Text segment -
Start of Block

Update On The Disentangler Model
After training I found a few issues with the disentangler model (designed to separate noise and voice for downstream consumption)
The model has multiple output heads, including raw embeddings for voice and noise, PCEN embeddings for voice and noise and fused embeddings (raw+PCEN) for voice and noise.
There were issues with the timing of these embeddings from each head, I carried out a number of tests on various approaches to eliminate, as much as possible, any latency on each head as well as ensuring that the final outputs were all aligned so downstream consumers could marry up the embeddings across heads without any further latency.
This lead to a few other refactors to improve the overall streaming architecture to ensure the best possible throughput without sacrificing quality needed for learning and downstream needs. It also led to the need to bolter my training dataset. Initially I was training on a customised triplet dataset that consisted of 1 million noise / voice / mixed 2 second triplet wav files all in English, but to ensure the model would be truly language agnostic I added an additional 1 million triplets from a variety of languages with enough global phoneme variation to ensure that the model didn't get too comfortable with English only.
Now the model has:
- Precise synchronization: All embeddings guaranteed to represent same time points
- 100Hz target resolution: Required for harmonic/prosodic learning
- Biological accuracy: Matches auditory cortex temporal processing
- Streaming compatibility: Seamlessly switches between training/inference modes
- Multi-scale features: Raw (transients) + PCEN (harmonics) + Fused (integrated)
- Time-specific access: perfect for proto-syllable learning
Key Strengths:
Perfect for downstream proto-learning:
aligned_emb = model.get_aligned_embeddings_at_time(audio, time_ms=150)

End of Block

Exercise data -
Start of Block

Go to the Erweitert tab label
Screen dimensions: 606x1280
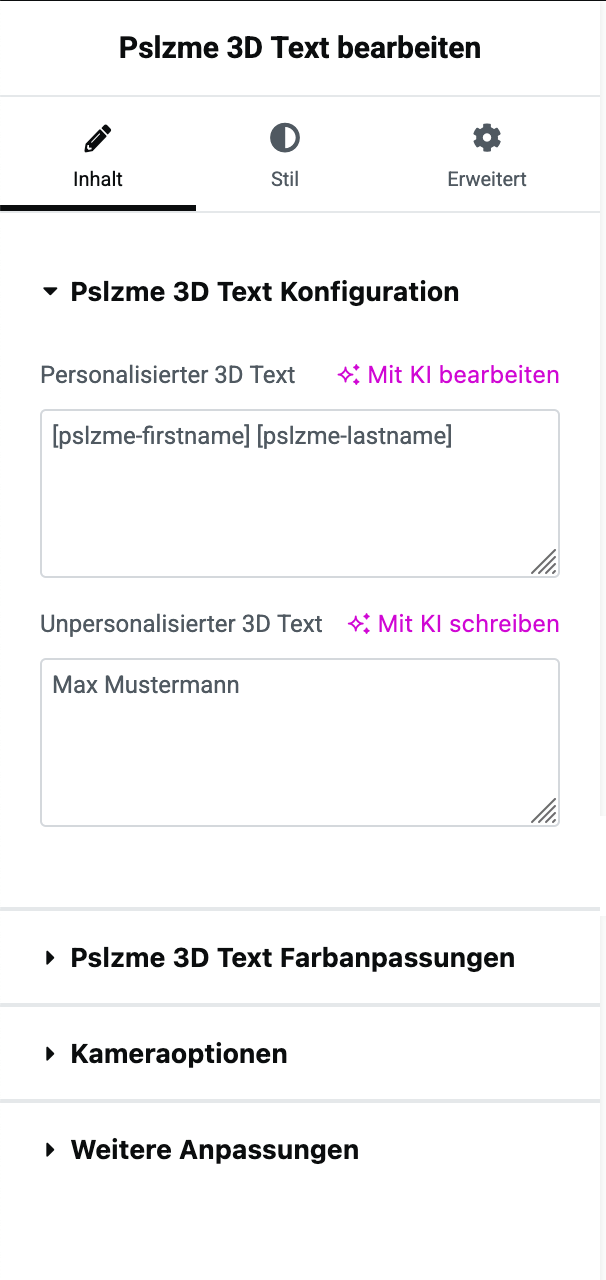[x=487, y=180]
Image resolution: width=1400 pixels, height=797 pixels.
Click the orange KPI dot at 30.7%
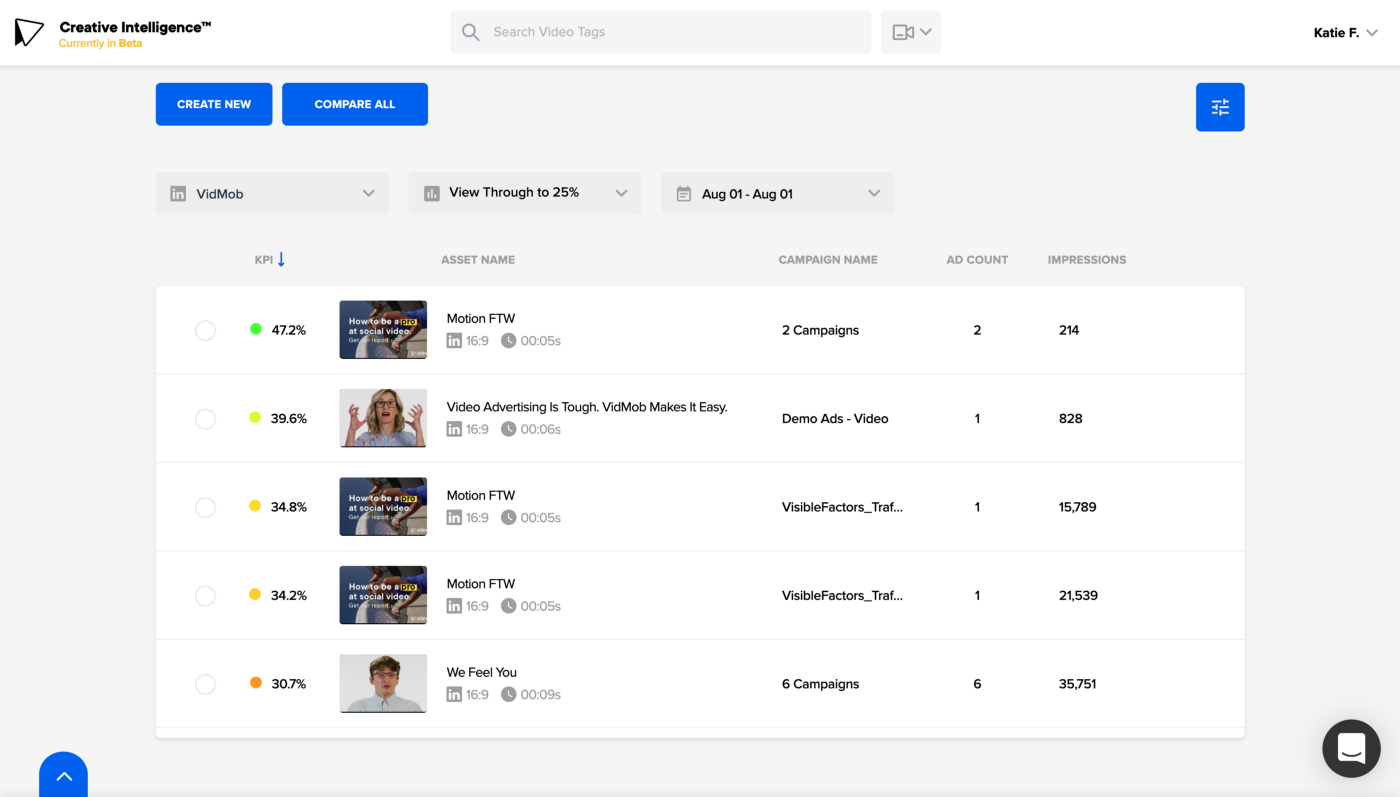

End of Block

Your goal -
In the disentangler model update, how many triplets were added to the training dataset from a variety of languages? The rows are separate material and have no connection to the text.

Result of the task -
An additional 1 million triplets.